* _Aim of the exercise_: Please render the lines below, from the line holding "Where should I" through the line holding "pyautogui.click(x=66, y=137)", inclusive, as a Markdown table with the columns Index and Entry, numbering each line and skipping blank lines. Omit the pictures.

* _Working data_:
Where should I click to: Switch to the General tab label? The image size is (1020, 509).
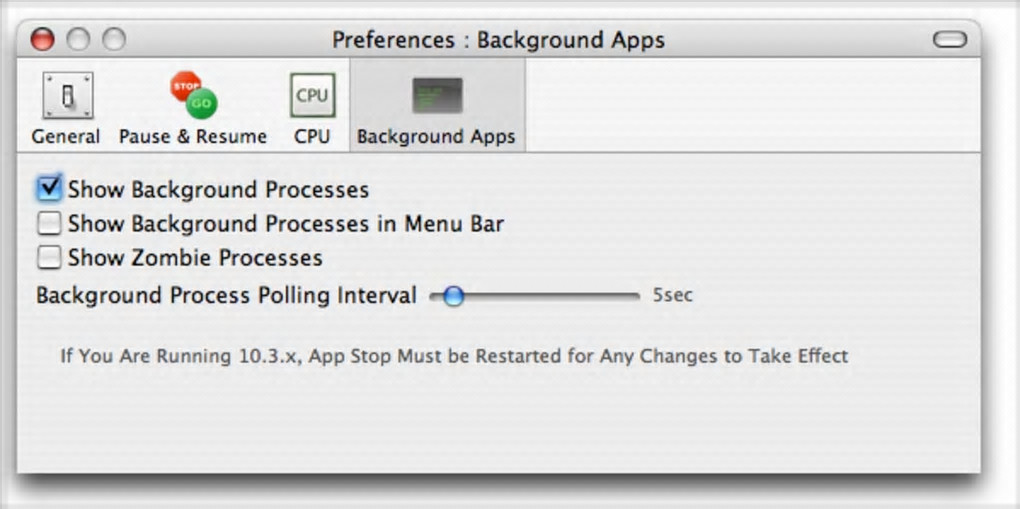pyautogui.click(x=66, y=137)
==
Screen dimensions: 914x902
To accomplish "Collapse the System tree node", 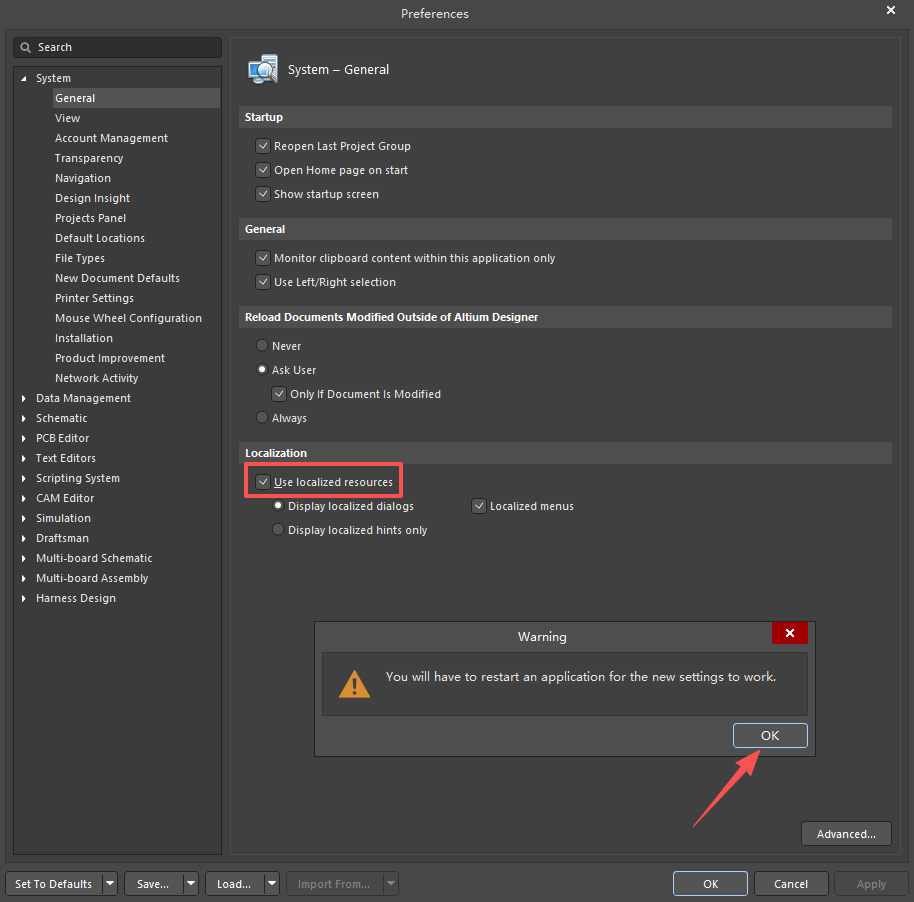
==
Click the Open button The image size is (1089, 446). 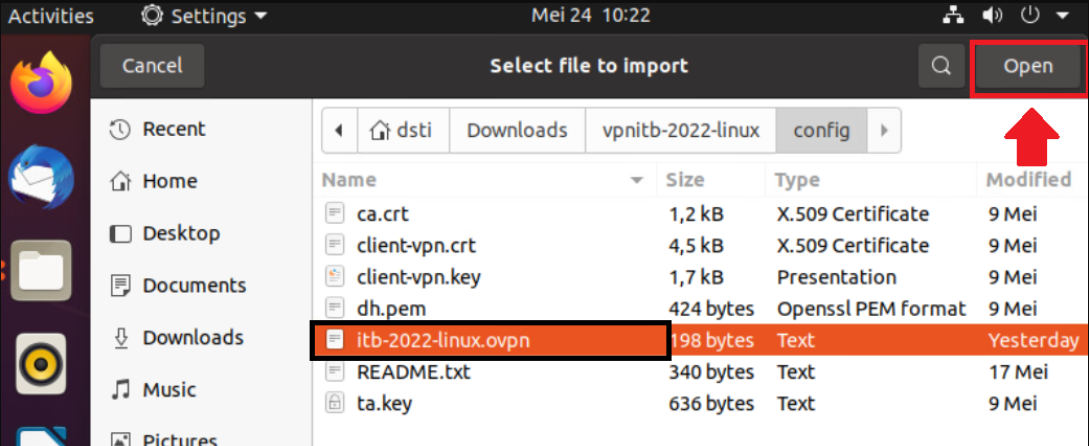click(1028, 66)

* _Output for this exercise_:
| Index | Entry |
|---|---|
| 1 | Where should I click to: Switch to the General tab label? The image size is (1020, 509). |
| 2 | pyautogui.click(x=66, y=137) |